The euro changeover in the first group of countries in 2002, and more recently in Slovenia, is estimated to have caused a one-off increase in prices of 0.1-0.3 percentage points. This means that if the average price rise in the year of the changeover was €2.30 for an EUR100 basket of purchases, no more than thirty cents of this increase can be attributed to the euro.

Commercial banks started receiving euro coins from the Central Bank of Cyprus on 22 October, and euro banknotes on 19 November. The Central Bank of Cyprus estimates that the banking sector will be supplied with approximately 80% (in value rather than volume) of all euro banknotes needed for the national economy before 1 January, and 64% of the necessary coins. Businesses, notably retailers, are currently receiving euro cash from their banks. This will ensure that they can give change exclusively in euro as from day one and will help speed up the cash changeover. Moreover, since 3 December, a total of 40,000 pre-packed euro coin starter-kits for businesses (worth €172 each) and 250,000 mini-kits for the general public (worth €17.09 each) have been on offer.

Recent survey results indicate that the Cypriot enterprises are well prepared for the changeover and have not experienced any significant problems. About 7,130 businesses, including larger retailers and banks, are participating in a Fair Pricing Code launched by the government in July 2007 whereby they commit to behave fairly and not to seek advantage from the changeover. A logo displayed on shop windows attests to their adherence to the Code. The dual display of prices in the Cypriot pound and euro has been compulsory since September, helping consumers to get used to the new scale of values. Its implementation is monitored by five Euro-Observatories whose inspectors regularly visit retail outlets throughout Cyprus. The Ministries of Finance and of Commerce and Industry monitor price developments in cooperation with the statistics office and consumers’ associations.

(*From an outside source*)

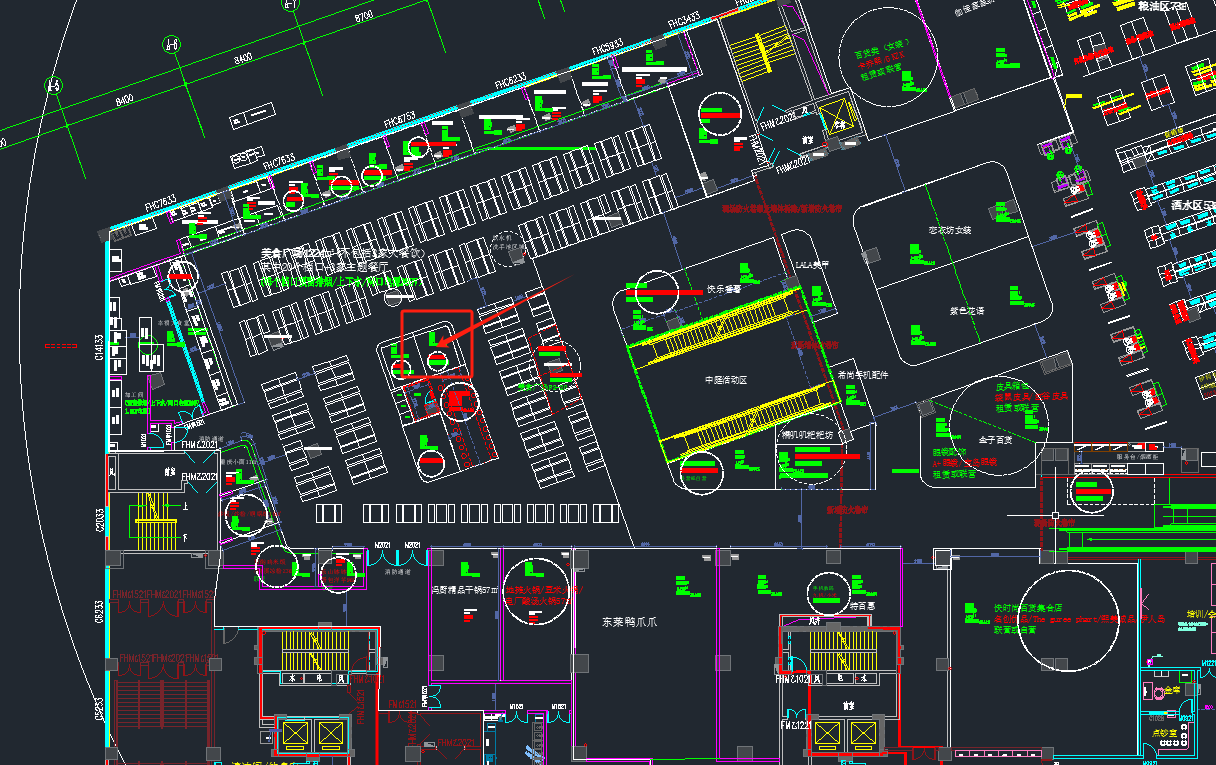Click the 希尚手机配件 shop label
Screen dimensions: 1216x765
pos(862,376)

The euro area was established on 1 January 1999, when 11 of the then 15 European Union Member States adopted the euro by irrevocably locking their bilateral exchange rates. The 11 were: Belgium, Germany, Spain, France, Ireland, Italy, Luxembourg, the Netherlands, Austria, Portugal and Finland. Greece adopted the euro in 2001. The euro banknotes and coins were introduced on 1 January 2002, after a transitional period of three years (one year in the case of Greece) during which the euro could be used as book money, while national banknotes and coins were still used in cash payments.
Slovenia was the first of the 10 European countries that joined the EU in 2004 to adopt the euro, on 1 January 2007. Cyprus and Malta will follow on 1 January 2008, bringing the number of euro-area Member States to 15. The euro area will then include 318 million out of the EU’s total 493 million population (see IP/07/1982).

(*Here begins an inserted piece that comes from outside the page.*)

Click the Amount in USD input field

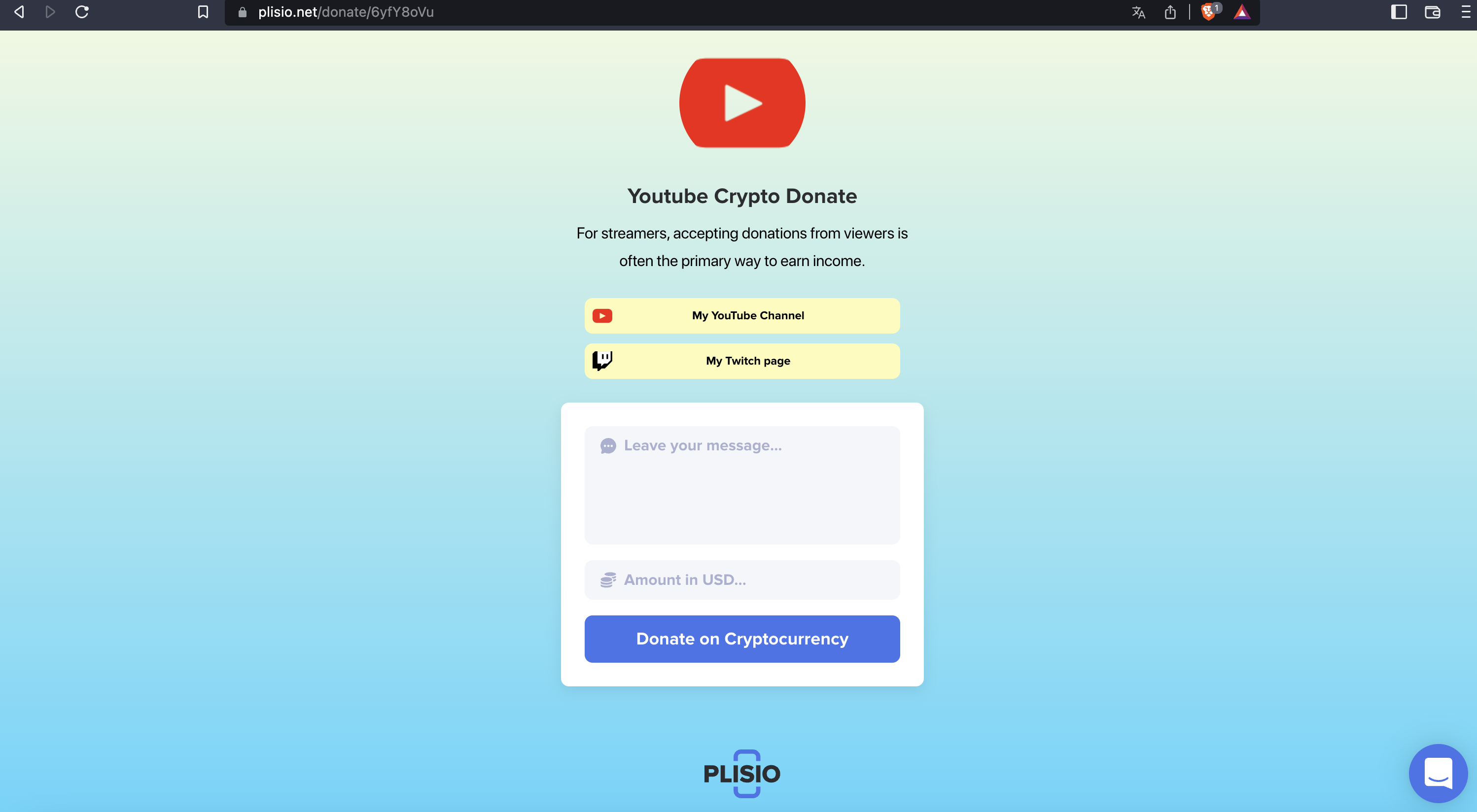[741, 578]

How big are Cyprus and Malta?
Cyprus had a population of 778,684 at the beginning of 2007 and Malta 407,810. They are the two smallest economies of the euro area, contributing 0.17% and 0.06% respectively to the area’s GDP, and 0.24% and 0.13% to its population. In 2006 Cyprus’s GDP per capita was 92% of the EU average. Malta’s was 77% (see Eurostat release STAT/07/179 of 17 December 2007)

What about the other 12 EU countries?
As of January 2008, of the 12 EU countries that have not yet adopted the euro, 10 have what is known as a derogation, which means that they do not presently fulfil the necessary conditions to fully participate in the final stage of Economic and Monetary Union (= adoption of the euro). They are the Czech Republic, Estonia, Latvia, Lithuania, Hungary, Poland and Slovakia (of the group that joined the EU in 2004), Bulgaria and Romania, which became EU members in 2007, and Sweden. Denmark and the United Kingdom have opted to stay out for the time being, and negotiated two Protocols to that end which are annexed to the Maastricht EU Treaty. However, the new Danish government announced in its programme on 22 November 2007 that it wished to give the Danish electorate the possibility of a fresh vote on the opt-outs concerning the euro and three other EU policies.

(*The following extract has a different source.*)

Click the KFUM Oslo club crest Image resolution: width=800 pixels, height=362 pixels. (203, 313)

Which EU countries to adopt the euro next?
The country with the closest target date for adoption of the euro is Slovakia, which aims to do so on 1 January 2009. The Commission and the ECB will assess the fulfillment of the degree of convergence reached by all the Member States with a derogation – including Slovakia – in their next regular convergence reports in spring 2008. Romania has set its target date at 2014. The other EU countries with a derogation have no specific target date but have expressed the intention to switch to the euro at some point between 2010 and 2014. (financialmirror)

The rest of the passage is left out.